Preferred examples of ionomers include copolymers of ethylene with acrylic
acid or methacrylic acid, neutralized with a metal cation such as zinc,
sodium, potassium, or magnesium. Particularly preferred ionomeric polymers
are copolymers of ethylene with methacrylic acid. E.I. Du Pont de Nemours
Co. produces a line of neutralized ethylene-co-methacrylic acid ionomeric
polymers under the trade designation "SURLYN" that are acceptable for the
present use, provide that the selected resin has the requisite melt flow
index. A particularly preferred ionomeric resin is commercially available
under the trade designation "SURLYN 1705-1", which has a melt point index
of 5.5 grams/10 minutes which is neutralized with zinc cation, is about 3%
acid neutralized, and has about 12% acid content.
In one preferred embodiment, the receptor layer 12, 42 comprises a blend of
any one of the above polymers in an amount of 60 to 90% with any other of
the polymers in an amount of 10 to 40%. In yet another preferred
embodiment, the receptor layer comprises a blend of any one of the above
polymers with up to about 40% LDPE or LLDPE. In one particularly preferred
embodiment, the receptor layer 12, 42 comprises a blend of polymers
ranging in composition from about 60-90% by weight EAMA, such as "BYNEL
CXA 2002" and about 10-40% by weight of a neutralized ethylene-methacrylic
acid copolymer, such as "SURLYN 1705-1" from du Pont. More preferably,
such a blend comprises about 70-85% by weight EAMA ("BYNEL CXA 2002") and
about 15-30% by weight ionomer ("SURLYN 1705-1").
The thickness of the receptor layer 12, 42 is not necessarily critical, but
it preferably from about 0.00027 to 0.0254 cm (0.0001 to 0.010 inches),
more preferably from about 0.7 mil 0.0013 to 0.008 cm (0.0005 to 0.003
inches). The desired thickness is determined by the intended use of the
film and desired characteristics affecting handling and cutting. To
produce the receptor layer 12, 42 of this invention, pellets or powder of
resin along with optional resins or additives, as obtained from the
manufacturer, are mixed together, melted, and extruded to form a film.
Optionally, the film can be extruded onto the backing layer 50 as
described in detail below.

Provided data
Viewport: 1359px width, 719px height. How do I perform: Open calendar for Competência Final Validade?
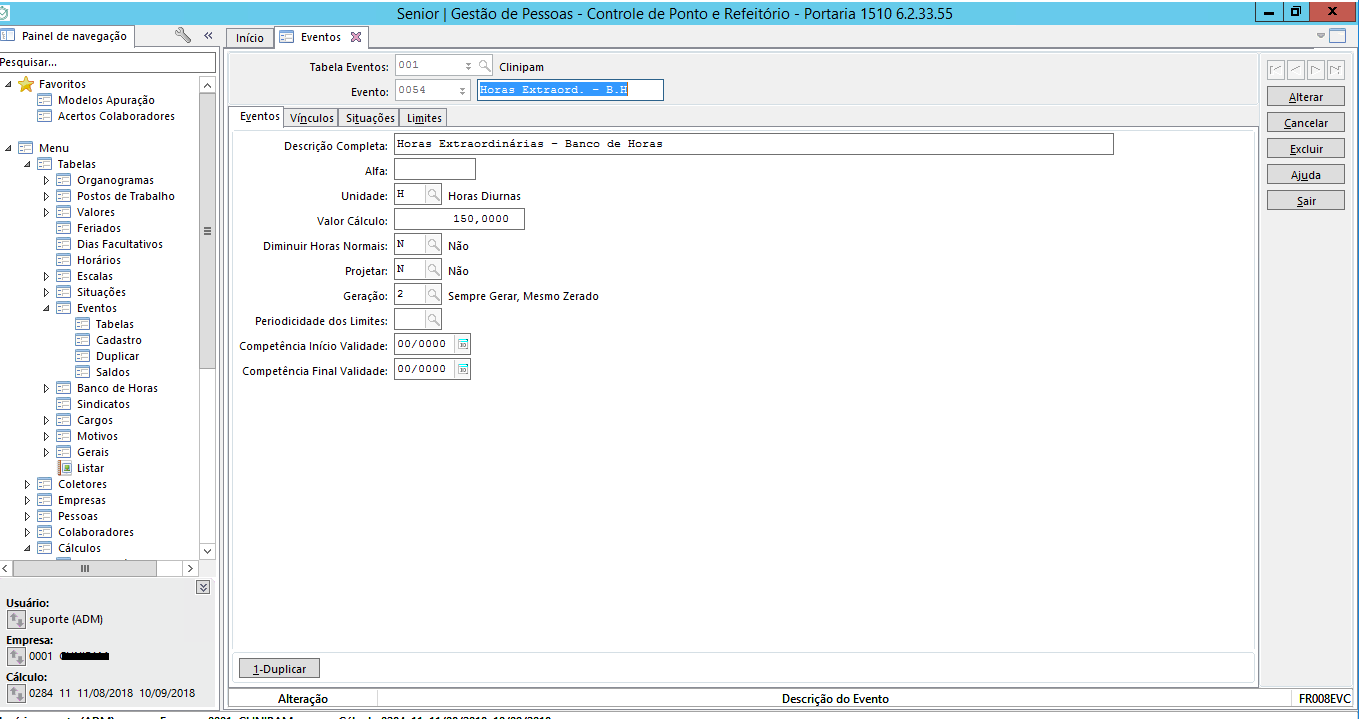click(462, 369)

Set of tasks
(1) Revise the receptor layer passage from the words "The thickness of" through the words "in detail below.", putting "sheet" wherever "film" appears.
(2) Answer these questions about the receptor layer passage:
(a) Which cation neutralizes "SURLYN 1705-1"?
(b) In the more preferred blend, what weight range of EAMA is given?
(c) What is done with the pellets or powder of resin to produce the receptor layer?
(3) Decide whether each statement agrees with the receptor layer passage, quoting the words that settle it:
(a) "SURLYN 1705-1" has about 12% acid content.
(b) The thickness of the receptor layer is critical.
(c) The film may be extruded onto the backing layer.

Worked answers
(1)
The thickness of the receptor layer 12, 42 is not necessarily critical, but
it preferably from about 0.00027 to 0.0254 cm (0.0001 to 0.010 inches),
more preferably from about 0.7 mil 0.0013 to 0.008 cm (0.0005 to 0.003
inches). The desired thickness is determined by the intended use of the
sheet and desired characteristics affecting handling and cutting. To
produce the receptor layer 12, 42 of this invention, pellets or powder of
resin along with optional resins or additives, as obtained from the
manufacturer, are mixed together, melted, and extruded to form a sheet.
Optionally, the sheet can be extruded onto the backing layer 50 as
described in detail below.

(2)
(a) Zinc.
(b) About 70-85% by weight.
(c) They are mixed together, melted, and extruded to form a film.

(3)
(a) Yes: "has about 12% acid content."
(b) No: "The thickness of the receptor layer 12, 42 is not necessarily critical"
(c) Yes: "Optionally, the film can be extruded onto the backing layer 50"